The Second Division consisted of the regular members and in

addition Referee Charles W. Anrod when award was rendered.


PARTIES TO DISPUTE

SYSTEM FEDERATION NO. 30, RAILWAY EMPLOYES'

DEARTMENT, A. F. of L. - C. I. O. (Carmen)




DISPUTE: CLAIM OF EMPLOYES: 1. That under the current agreement the carrier improperly assigned other than carmen to rerail MILW Car 13731 on Track No. 20, Hill Street Yard, Baileys, Baltimore, Md. on March 9, 1960.


2. That accordingly the carrier be ordered to compensate Carmen W. Scholtthober, H. Chaney, F. Coleman and A. Lang one call (four hours) each at the applicable rate of pay.


EMPLOYES' STATEMENT OF FACTS: The Baltimore and Ohio Railroad Co., hereinafter referred to as the carrier maintains a car repair shop known as Bailey Shop at Baltimore, Md., whereat it employs carmen. Baltimore Hill Street Yard comes under the territorial jurisdiction of Bailey Shop.
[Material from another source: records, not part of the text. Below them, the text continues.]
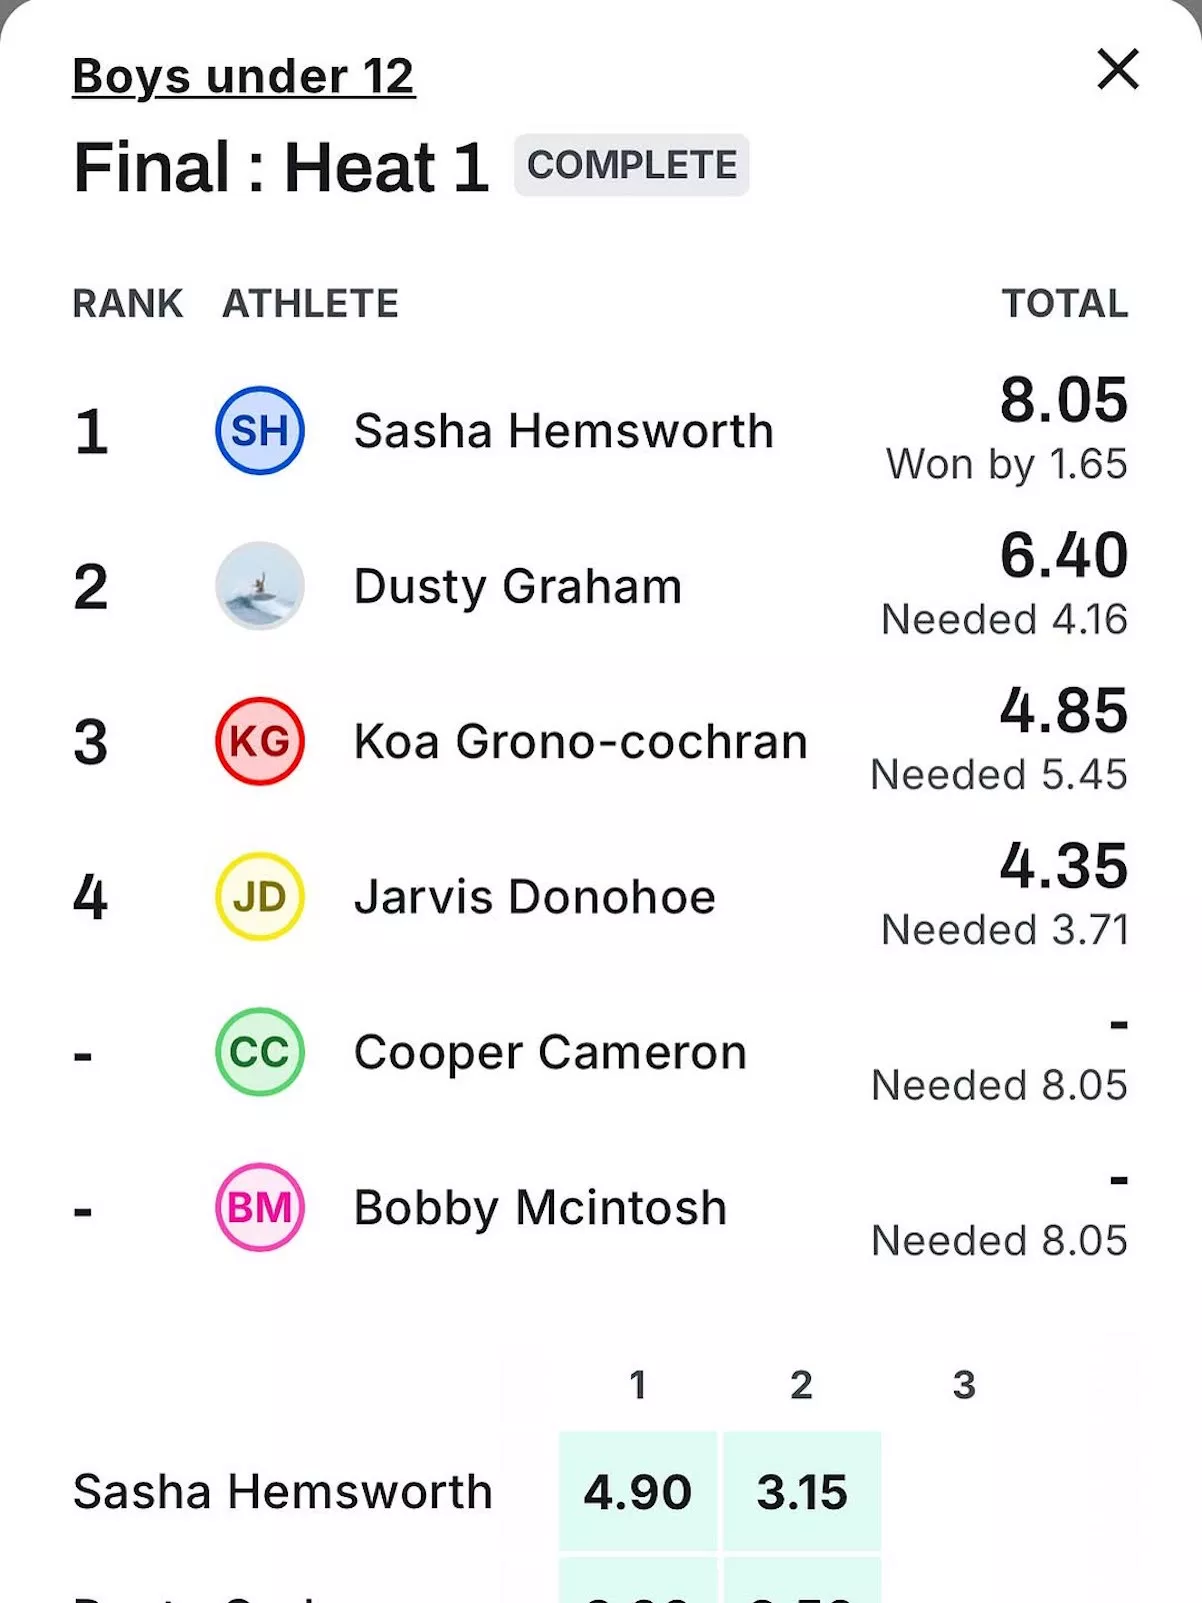
Task: Click the RANK column header
Action: 128,303
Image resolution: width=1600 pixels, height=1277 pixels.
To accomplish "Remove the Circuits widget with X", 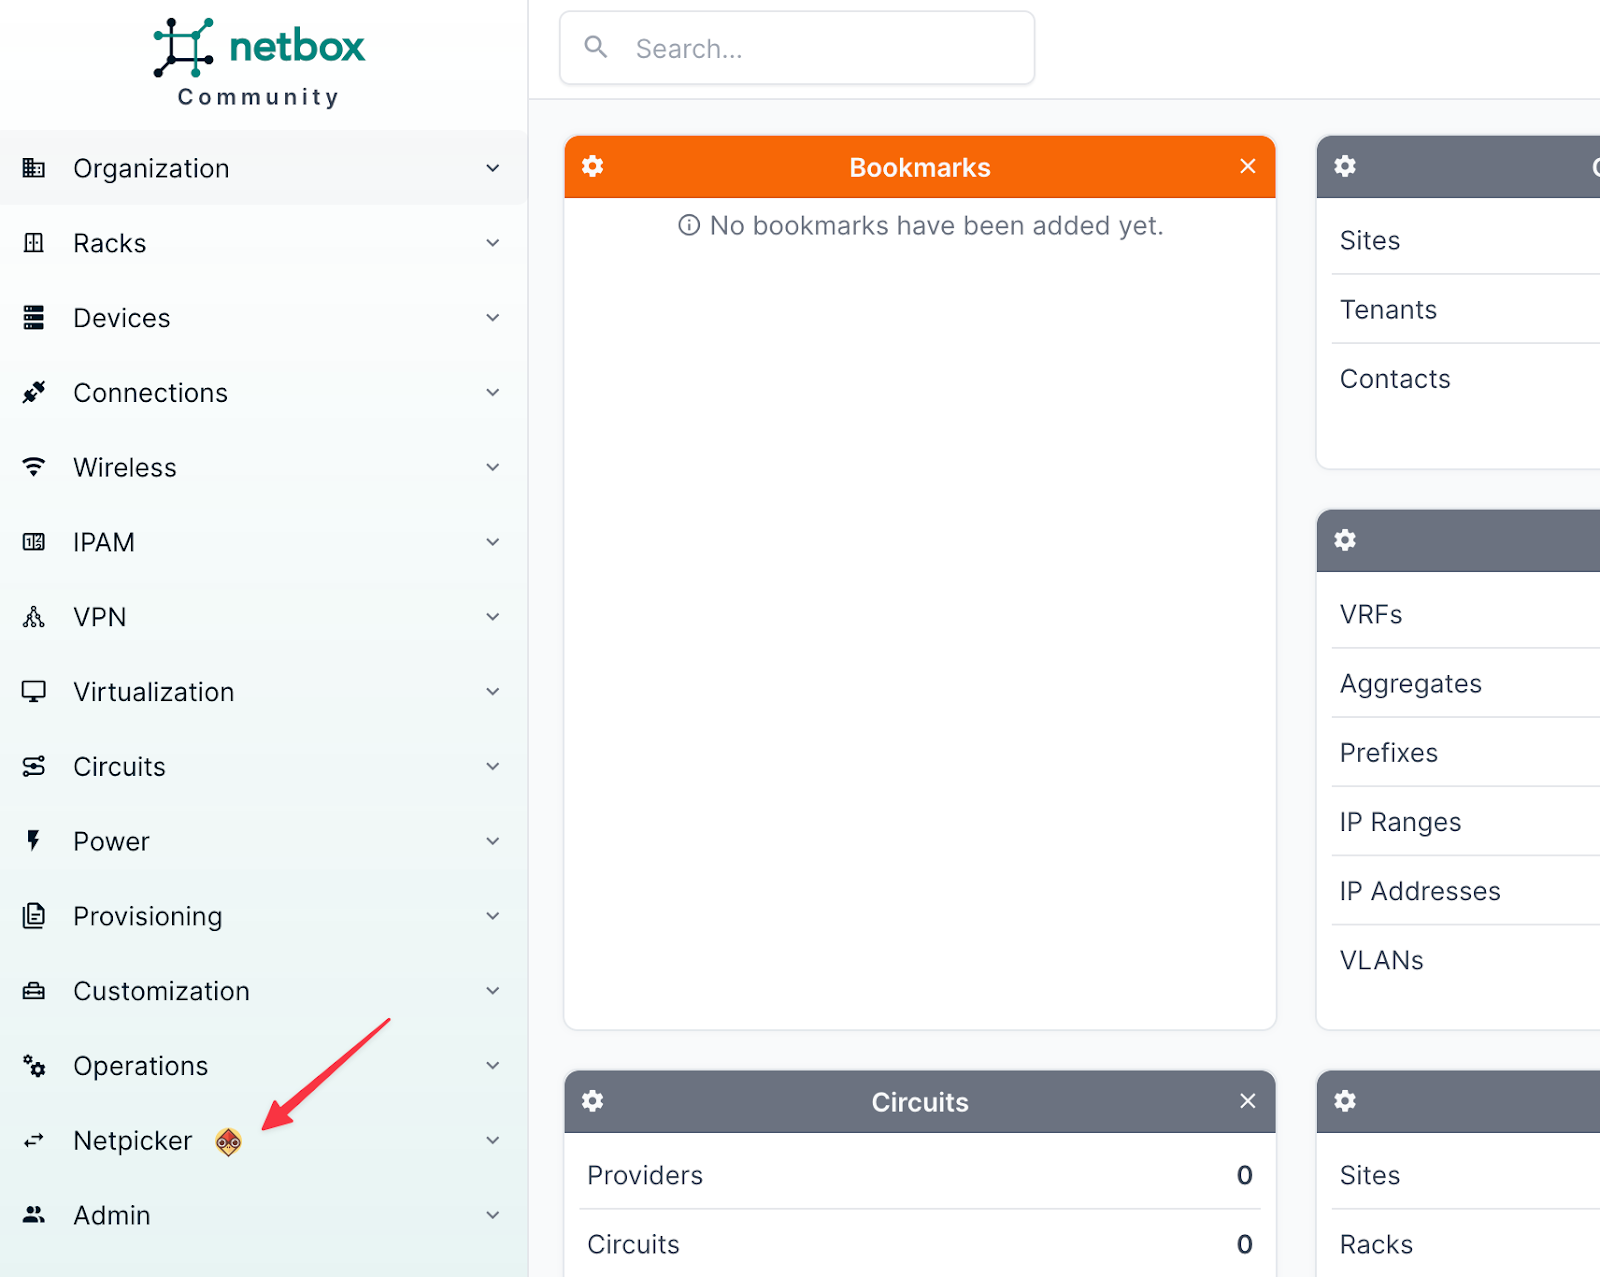I will [x=1247, y=1101].
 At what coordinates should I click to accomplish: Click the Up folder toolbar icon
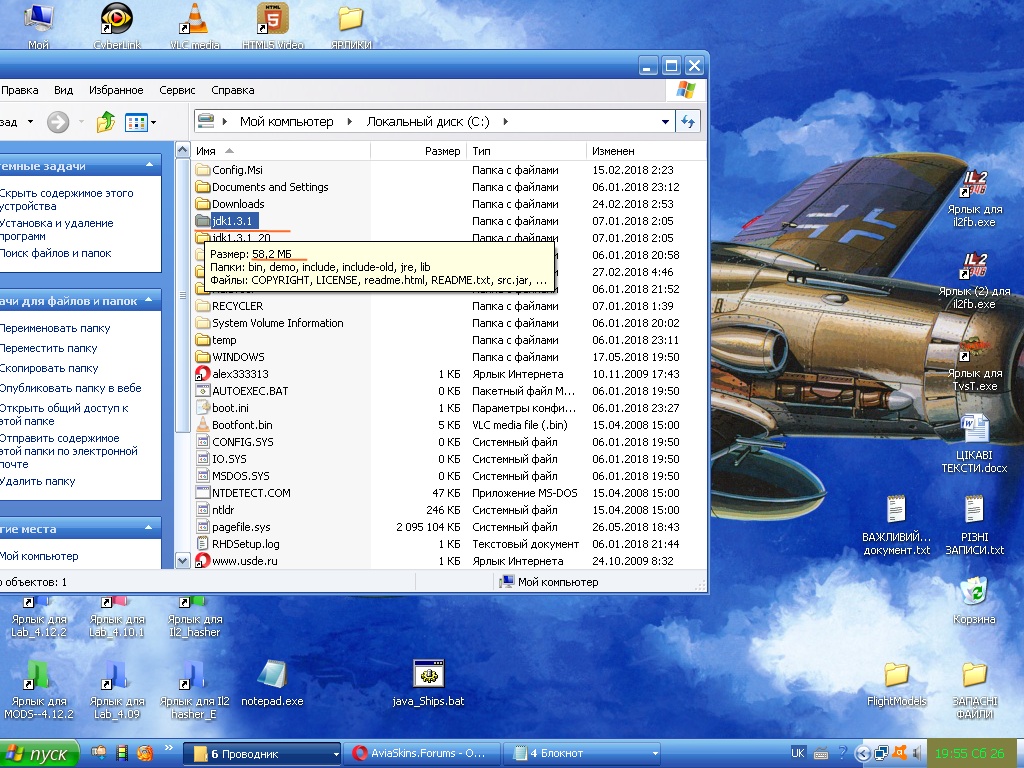coord(106,122)
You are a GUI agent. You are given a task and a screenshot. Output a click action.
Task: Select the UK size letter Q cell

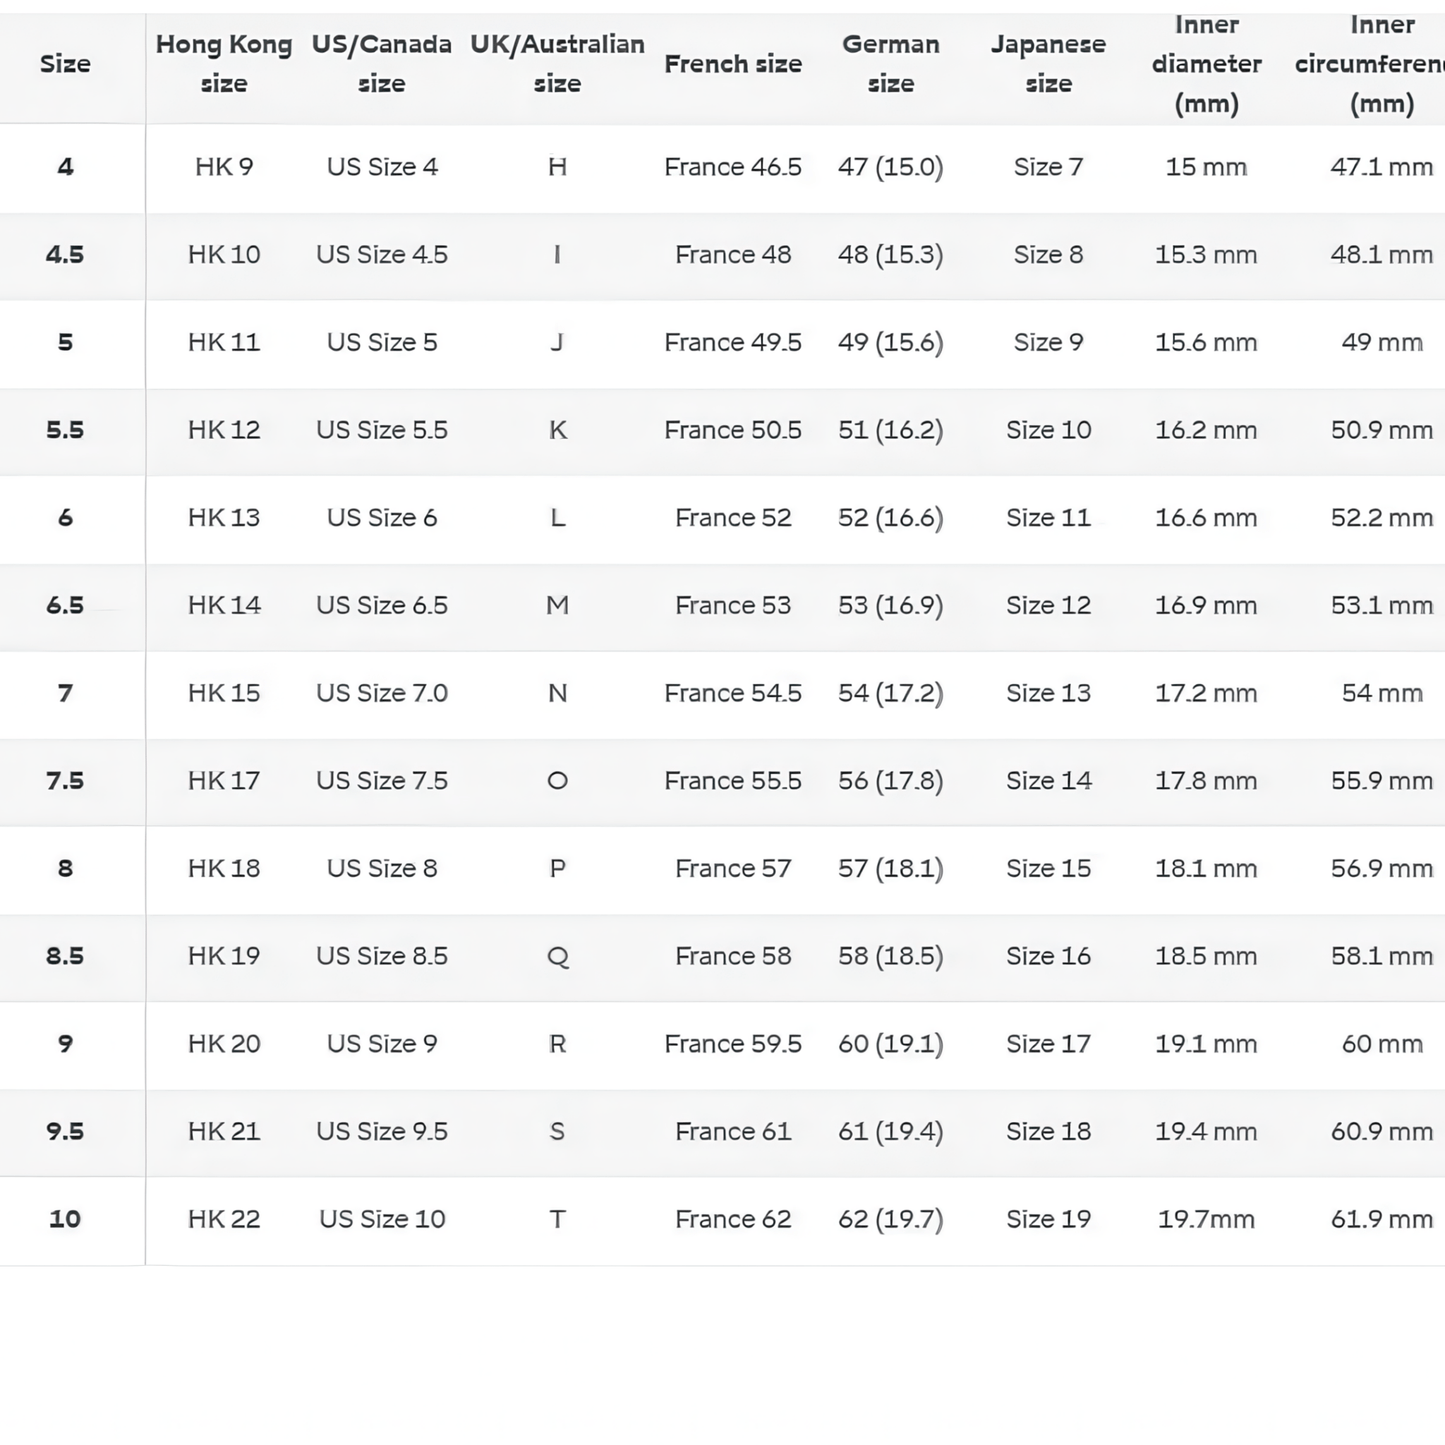(x=557, y=956)
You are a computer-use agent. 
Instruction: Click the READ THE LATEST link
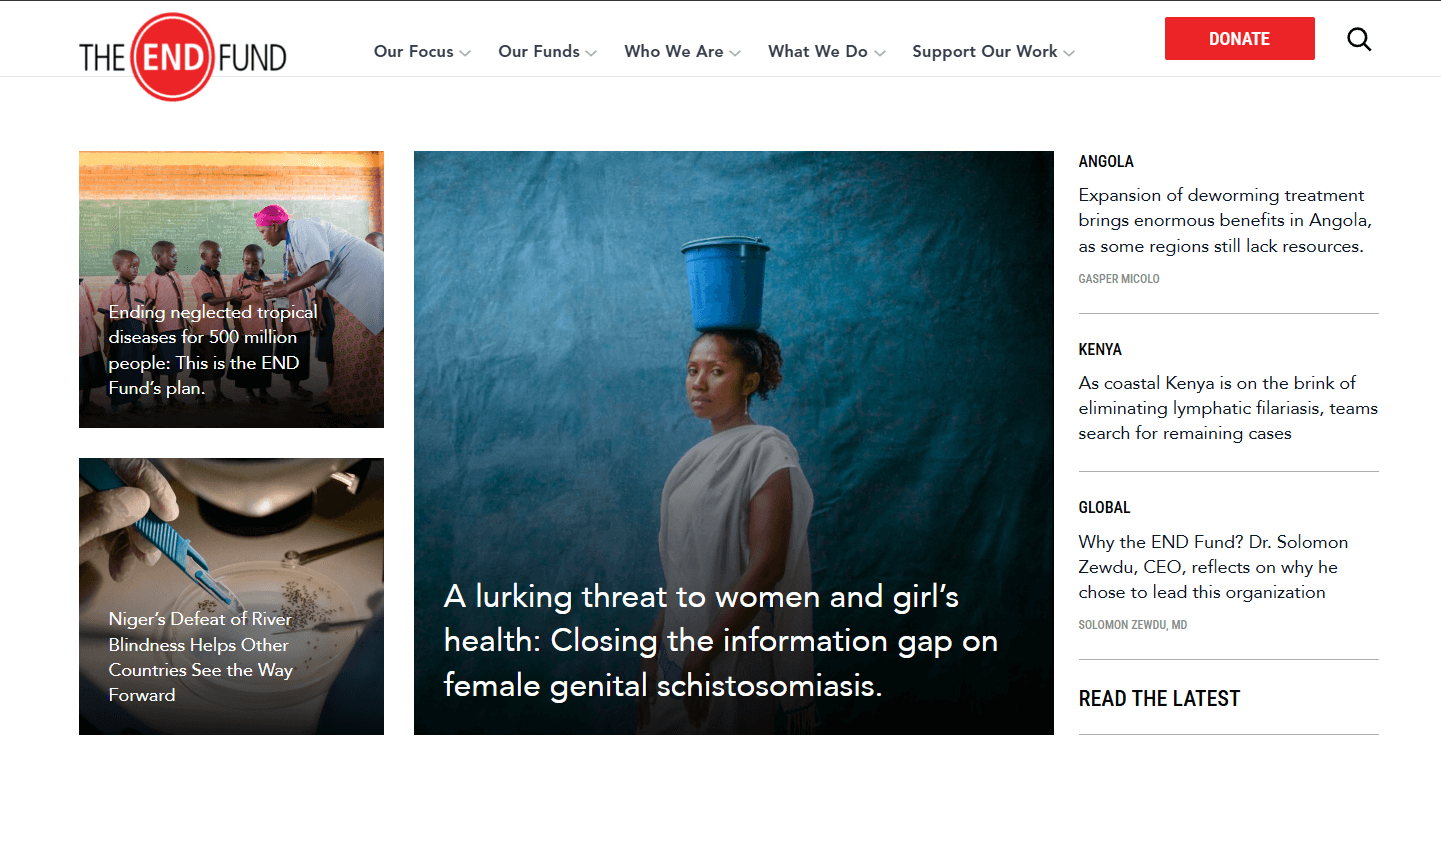(1159, 698)
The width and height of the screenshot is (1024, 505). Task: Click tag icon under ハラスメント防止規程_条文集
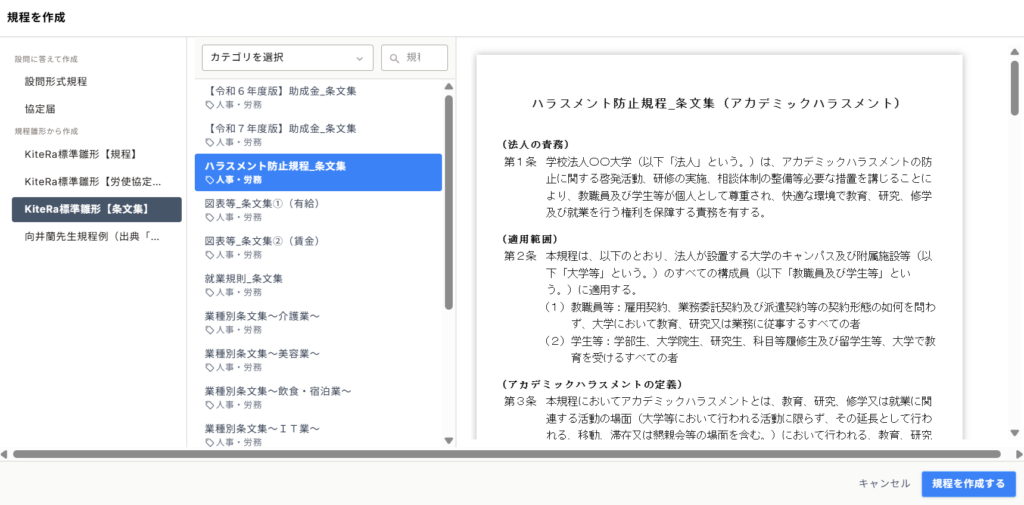pos(210,180)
On March 9, 1960, prior to 7:00 A. M., MILW Car 13731 was derailed on Track No. 20 in carrier's Hill Street Yard. Shortly after the shifts changed at 7:00 A. M. carrier assigned M of W Foreman Rhinehart and three (3) trackmen, who were engaged in repairing a broken rail in the Camden Yard, to rerail MILW Car 13731 with blocks and shells, as evidenced by copy of statement dated Feb. 27, 1961, over the signature of Car Inspector F. M. Kramer.


Carmen W. Schlotthober, H. Chaney, F. Coleman and A. Lang hereinafter referred to as the claimants are regularly employed as carmen at carrier's Bailey Shop, Baltimore, Md.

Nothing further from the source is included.